§ **What you will do**:
Could you print every line from the first one of the records below through the line containing "Given: Toggle grid display in the status bar", with both included and nothing else?

[Dataset items]
------------------------------------
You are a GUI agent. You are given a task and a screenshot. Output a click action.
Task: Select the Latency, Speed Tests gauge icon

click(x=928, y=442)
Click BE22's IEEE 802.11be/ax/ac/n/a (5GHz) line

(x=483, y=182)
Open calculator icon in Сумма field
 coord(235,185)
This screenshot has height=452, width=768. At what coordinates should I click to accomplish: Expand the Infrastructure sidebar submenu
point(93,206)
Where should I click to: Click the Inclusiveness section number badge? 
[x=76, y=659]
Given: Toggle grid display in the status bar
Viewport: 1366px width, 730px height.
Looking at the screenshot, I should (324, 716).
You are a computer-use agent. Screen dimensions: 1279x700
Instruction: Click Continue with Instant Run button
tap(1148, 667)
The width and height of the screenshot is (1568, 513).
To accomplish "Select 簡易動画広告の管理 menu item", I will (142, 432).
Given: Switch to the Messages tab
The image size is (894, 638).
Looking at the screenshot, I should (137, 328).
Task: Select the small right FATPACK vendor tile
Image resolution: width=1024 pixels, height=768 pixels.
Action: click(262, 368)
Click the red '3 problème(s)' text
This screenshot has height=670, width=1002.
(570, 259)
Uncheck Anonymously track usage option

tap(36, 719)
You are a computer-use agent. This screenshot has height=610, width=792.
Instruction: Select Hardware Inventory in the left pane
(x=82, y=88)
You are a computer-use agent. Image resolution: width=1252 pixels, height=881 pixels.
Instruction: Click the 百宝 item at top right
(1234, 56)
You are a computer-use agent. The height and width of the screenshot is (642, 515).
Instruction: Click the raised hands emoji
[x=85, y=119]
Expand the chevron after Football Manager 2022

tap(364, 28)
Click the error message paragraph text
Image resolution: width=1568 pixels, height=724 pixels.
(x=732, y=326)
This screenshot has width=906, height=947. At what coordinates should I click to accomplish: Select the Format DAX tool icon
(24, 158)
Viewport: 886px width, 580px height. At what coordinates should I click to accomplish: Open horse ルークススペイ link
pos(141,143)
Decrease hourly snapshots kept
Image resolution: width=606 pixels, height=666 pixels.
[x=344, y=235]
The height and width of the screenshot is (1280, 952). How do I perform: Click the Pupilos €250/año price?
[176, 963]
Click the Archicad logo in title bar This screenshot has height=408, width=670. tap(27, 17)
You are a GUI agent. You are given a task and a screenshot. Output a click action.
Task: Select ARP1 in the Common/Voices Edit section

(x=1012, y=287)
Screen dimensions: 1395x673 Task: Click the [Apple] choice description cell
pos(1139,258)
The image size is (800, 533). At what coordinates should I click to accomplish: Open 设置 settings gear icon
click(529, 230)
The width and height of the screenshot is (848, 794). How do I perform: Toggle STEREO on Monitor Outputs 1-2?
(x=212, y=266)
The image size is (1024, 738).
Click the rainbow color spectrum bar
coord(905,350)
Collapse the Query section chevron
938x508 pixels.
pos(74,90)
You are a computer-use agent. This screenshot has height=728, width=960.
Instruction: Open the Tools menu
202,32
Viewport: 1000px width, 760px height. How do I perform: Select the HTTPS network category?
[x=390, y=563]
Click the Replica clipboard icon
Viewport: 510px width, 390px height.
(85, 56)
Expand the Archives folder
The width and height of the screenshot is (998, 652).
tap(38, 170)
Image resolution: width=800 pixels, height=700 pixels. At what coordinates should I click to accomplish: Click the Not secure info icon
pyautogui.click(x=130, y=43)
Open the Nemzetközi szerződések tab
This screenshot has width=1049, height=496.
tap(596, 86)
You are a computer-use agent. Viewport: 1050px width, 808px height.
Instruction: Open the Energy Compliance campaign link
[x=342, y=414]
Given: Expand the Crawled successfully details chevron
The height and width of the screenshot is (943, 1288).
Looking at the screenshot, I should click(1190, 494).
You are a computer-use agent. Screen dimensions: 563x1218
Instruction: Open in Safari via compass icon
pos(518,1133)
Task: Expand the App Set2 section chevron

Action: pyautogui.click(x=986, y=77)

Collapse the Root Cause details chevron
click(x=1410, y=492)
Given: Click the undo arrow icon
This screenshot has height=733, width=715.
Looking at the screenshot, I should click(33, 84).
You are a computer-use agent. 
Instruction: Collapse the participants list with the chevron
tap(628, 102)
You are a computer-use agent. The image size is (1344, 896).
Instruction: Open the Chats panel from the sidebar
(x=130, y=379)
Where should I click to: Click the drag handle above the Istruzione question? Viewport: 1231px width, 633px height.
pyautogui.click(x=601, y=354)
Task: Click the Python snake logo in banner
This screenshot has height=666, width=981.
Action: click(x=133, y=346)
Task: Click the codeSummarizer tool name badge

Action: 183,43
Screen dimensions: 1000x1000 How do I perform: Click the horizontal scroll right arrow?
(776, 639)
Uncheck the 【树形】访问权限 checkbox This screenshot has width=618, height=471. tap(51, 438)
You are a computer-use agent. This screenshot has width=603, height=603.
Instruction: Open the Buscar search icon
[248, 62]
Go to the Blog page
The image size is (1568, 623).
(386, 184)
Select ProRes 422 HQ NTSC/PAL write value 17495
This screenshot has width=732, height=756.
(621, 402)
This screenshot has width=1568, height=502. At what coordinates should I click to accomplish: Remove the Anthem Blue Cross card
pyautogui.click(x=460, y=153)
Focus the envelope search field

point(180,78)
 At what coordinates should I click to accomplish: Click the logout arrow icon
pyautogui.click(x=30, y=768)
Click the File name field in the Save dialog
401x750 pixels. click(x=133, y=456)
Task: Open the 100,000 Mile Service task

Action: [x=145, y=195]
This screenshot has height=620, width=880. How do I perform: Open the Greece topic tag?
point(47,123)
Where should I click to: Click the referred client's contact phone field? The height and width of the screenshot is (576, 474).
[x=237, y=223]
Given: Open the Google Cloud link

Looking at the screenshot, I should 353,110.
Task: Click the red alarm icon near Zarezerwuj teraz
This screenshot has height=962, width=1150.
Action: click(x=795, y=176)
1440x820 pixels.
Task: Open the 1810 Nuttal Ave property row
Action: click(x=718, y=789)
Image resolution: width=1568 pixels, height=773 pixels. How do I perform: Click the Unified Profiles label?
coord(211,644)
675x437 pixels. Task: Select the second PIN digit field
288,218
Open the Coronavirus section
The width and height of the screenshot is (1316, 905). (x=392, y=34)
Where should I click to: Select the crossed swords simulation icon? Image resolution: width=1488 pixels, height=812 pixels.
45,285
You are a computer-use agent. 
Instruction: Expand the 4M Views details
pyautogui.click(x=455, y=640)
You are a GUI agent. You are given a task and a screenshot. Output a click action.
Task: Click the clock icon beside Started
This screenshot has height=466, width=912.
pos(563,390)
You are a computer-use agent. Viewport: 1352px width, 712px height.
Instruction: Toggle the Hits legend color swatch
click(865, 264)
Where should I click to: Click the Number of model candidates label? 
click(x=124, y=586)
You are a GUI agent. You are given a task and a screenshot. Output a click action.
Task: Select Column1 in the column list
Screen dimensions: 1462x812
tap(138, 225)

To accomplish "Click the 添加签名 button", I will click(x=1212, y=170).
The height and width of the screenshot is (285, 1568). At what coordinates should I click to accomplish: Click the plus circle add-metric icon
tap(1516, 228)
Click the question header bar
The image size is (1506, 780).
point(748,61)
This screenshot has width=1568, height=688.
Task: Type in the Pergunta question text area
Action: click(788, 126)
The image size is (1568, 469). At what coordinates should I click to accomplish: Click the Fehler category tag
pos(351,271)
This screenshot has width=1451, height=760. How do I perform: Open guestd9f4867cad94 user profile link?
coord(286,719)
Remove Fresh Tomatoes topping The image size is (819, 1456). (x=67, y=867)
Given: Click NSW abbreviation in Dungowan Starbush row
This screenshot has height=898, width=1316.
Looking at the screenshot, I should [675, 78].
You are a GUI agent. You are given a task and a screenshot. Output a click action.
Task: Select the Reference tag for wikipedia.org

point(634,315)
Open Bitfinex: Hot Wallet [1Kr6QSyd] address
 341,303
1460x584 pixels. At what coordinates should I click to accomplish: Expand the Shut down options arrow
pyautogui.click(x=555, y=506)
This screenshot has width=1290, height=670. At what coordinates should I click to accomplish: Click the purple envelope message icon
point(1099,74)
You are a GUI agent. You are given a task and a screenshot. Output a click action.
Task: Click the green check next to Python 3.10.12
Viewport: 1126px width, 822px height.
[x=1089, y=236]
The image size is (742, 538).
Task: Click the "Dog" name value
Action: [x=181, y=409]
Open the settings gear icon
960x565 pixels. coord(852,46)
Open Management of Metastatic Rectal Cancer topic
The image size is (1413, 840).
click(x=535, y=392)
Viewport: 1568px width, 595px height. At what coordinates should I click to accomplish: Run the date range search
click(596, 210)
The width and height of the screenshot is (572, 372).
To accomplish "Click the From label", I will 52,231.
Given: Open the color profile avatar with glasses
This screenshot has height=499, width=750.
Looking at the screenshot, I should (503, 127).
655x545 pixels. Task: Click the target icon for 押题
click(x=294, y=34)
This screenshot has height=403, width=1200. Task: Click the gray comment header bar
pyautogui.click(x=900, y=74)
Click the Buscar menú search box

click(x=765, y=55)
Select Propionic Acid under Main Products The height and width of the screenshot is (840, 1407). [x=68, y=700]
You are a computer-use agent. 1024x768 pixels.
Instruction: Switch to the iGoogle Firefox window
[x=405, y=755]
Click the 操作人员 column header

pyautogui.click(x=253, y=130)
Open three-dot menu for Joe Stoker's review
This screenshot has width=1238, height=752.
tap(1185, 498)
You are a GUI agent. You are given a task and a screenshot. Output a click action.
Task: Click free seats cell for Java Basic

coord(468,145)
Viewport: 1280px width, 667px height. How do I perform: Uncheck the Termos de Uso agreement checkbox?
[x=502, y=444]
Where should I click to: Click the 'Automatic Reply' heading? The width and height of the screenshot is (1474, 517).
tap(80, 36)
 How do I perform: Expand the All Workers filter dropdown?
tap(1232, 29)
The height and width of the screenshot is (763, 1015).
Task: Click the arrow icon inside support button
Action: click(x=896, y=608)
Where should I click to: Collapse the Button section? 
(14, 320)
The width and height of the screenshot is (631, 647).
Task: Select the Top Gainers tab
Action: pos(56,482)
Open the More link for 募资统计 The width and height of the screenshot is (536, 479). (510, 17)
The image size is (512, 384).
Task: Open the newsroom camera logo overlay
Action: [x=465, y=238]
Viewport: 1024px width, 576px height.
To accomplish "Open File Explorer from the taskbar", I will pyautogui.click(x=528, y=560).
------------------------------------
§ **Solved problem**:
You are a GUI agent. You are given a task and a screenshot. Output a click action.
Task: Select the Latency, Speed Tests gauge icon

click(x=928, y=442)
Click BE22's IEEE 802.11be/ax/ac/n/a (5GHz) line

(x=483, y=182)
Open calculator icon in Сумма field
 coord(235,185)
This screenshot has height=452, width=768. At what coordinates should I click to accomplish: Expand the Infrastructure sidebar submenu
point(93,206)
Where should I click to: Click the Inclusiveness section number badge? 
[x=76, y=659]
Given: Toggle grid display in the status bar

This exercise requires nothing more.